碎王は夕夜の頭をぐりぐりと撫でてから口を開いた。
「んなら、改めて。後の事は、俺に一任してくれるか?」
夕夜は何度も大きく頷いた。この人たちと一緒なら、きっともう大丈夫だと信じる。
碎王は「ん、分かった。じゃあ――また明日な」と言いながら個室を後にし、宗谷はジルを見舞った後でまた戻ると告げて。夕夜は泣きはらした眼で病室の天井を見つめていた。
今時点が現実だと思っても、どこか夢を見ているような、ふわふわとした感じに囚われてならない。
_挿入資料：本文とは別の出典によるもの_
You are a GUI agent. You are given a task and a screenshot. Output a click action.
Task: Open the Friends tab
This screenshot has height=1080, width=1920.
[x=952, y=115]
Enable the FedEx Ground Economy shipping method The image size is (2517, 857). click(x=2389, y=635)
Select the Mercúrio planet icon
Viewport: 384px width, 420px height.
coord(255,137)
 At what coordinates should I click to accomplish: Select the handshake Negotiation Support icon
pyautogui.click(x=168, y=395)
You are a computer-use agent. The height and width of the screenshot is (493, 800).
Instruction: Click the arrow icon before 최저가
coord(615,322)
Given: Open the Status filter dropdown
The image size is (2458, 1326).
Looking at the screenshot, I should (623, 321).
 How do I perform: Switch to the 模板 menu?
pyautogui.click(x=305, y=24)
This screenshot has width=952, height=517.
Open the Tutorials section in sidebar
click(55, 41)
もしかしたら、ずっと夢を見ていたのかも知れないとすら思えた。大変な目に合ったけれど、優しくて頼れる人たちと知り合えた。不安が完全に拭えた訳でもないけれど。このままずっと、甘えても良いと許された夢を見ていたいと願った眠気に襲われ、眠りについた。今夜は少し、眠れそうだ。
病室を出た通路の分かれ道で、宗谷は碎王を呼び止めていた。
「俺に一任……って。僕にも、分けてくれないんですか?」
足を止めた碎王が振り返る。
「お前。いちいち俺に了承、取ってたのかよ?」
いいえ、とおどけた片眉が器用に上がり、碎王はパンツの縁に鎖で繋ぐ懐中時計を取り出した。
「――残り時間が少なくなってるんじゃないかと思って、肝を冷やしたぞ?」
握られた時計を見るなり、中を見ずとも視線を逸らした宗谷はそっけなく告げる。
「そんな暇、なかったですよ」
手短に答えた宗谷は話題を変えた。
「今のところ、現場の磁場は正常値に戻りつつあります。この病院と周囲にも特に異常はありません」
「そう願うよ――」最悪は脱したと思いたい。「何にせよ、引き続き監視を頼む。連戦は流石にきつい」
宗谷は、ジルの病室へと向かう方向へ進路をとった。
「嵐の前の静けさ、好きだったんじゃないんですか?」
「正直、今はしんどいな。俺も歳をとったか」
「貴方らしくもない」
宗谷の背を見送った碎王は、意味深な表情を灯し、一人廊下で佇んだ。